[Source material]
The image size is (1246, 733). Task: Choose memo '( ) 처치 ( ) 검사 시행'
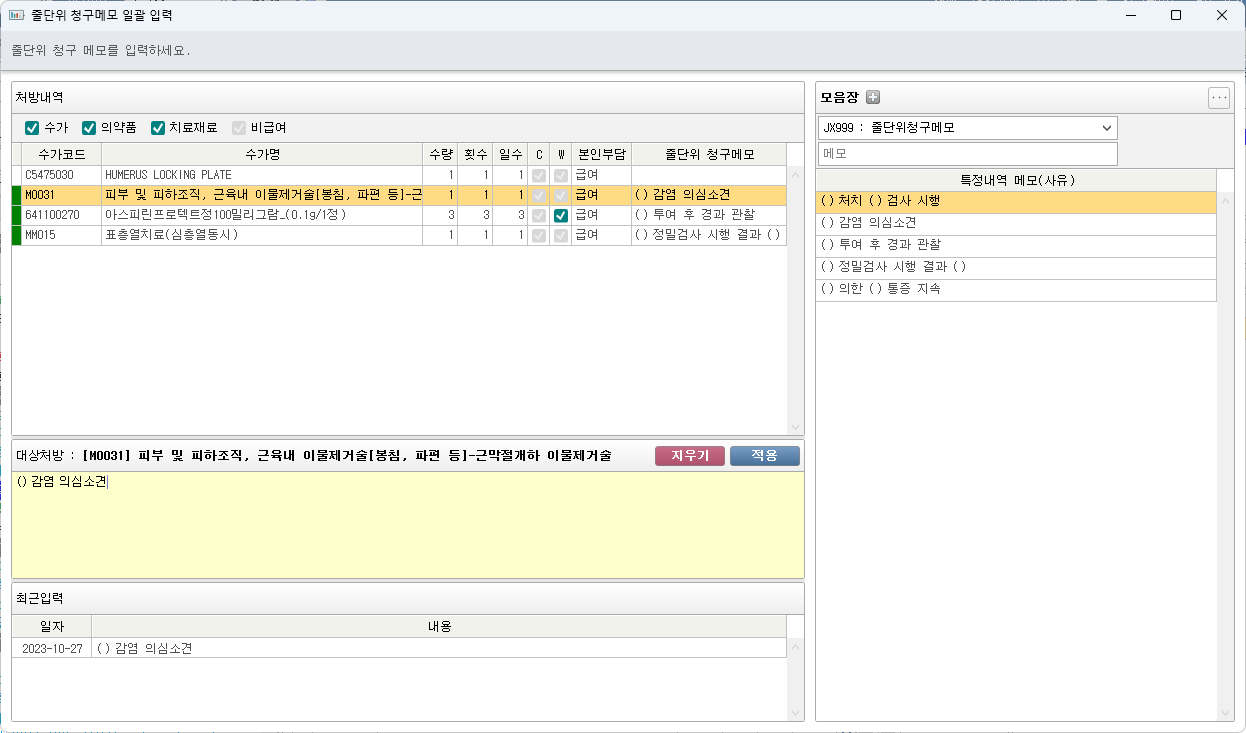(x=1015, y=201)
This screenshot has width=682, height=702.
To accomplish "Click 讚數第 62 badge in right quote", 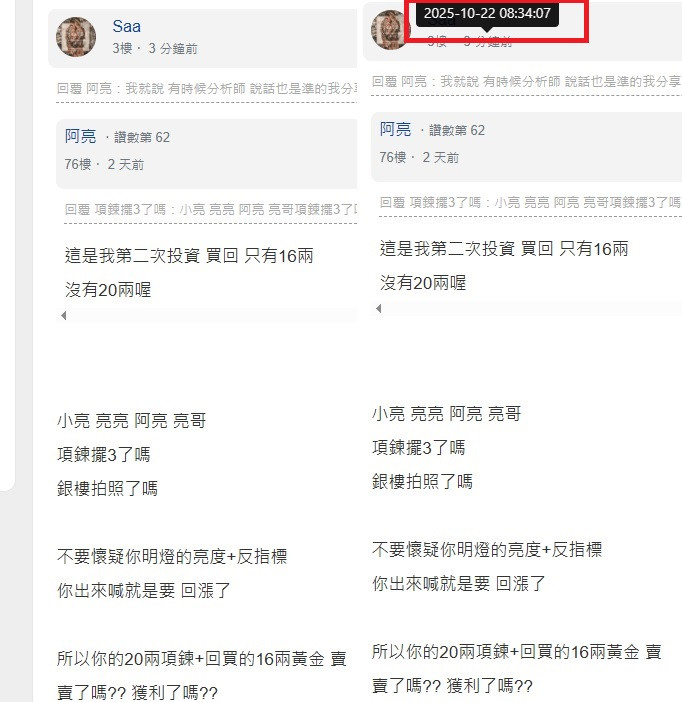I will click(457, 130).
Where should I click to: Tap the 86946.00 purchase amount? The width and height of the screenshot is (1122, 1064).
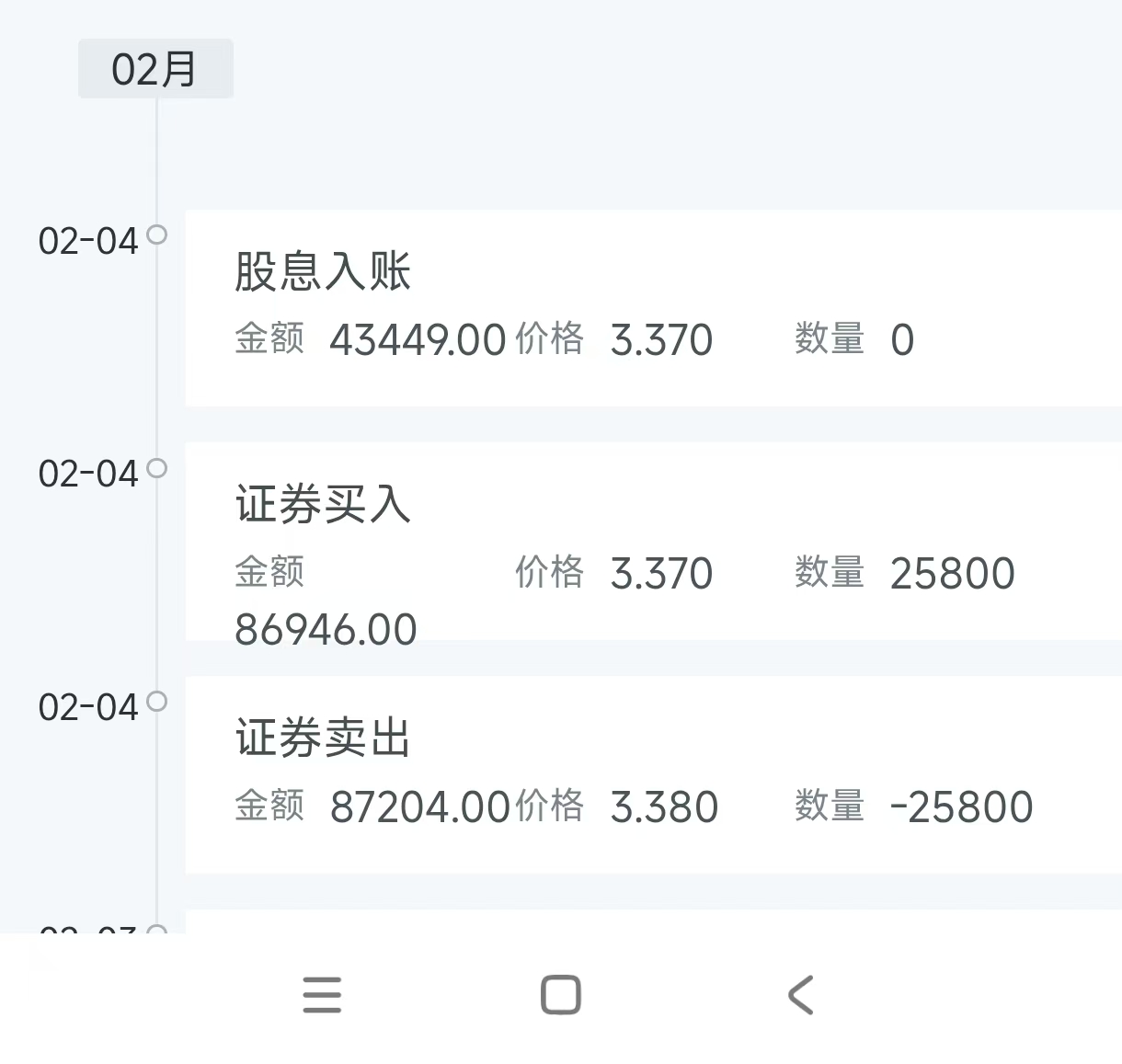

[Brief] Where a line of the records holds the word "width", copy that line.

[Result]
This screenshot has width=682, height=702.
Where should I click to: Tap the 86946.00 purchase amount? The width and height of the screenshot is (1122, 1064).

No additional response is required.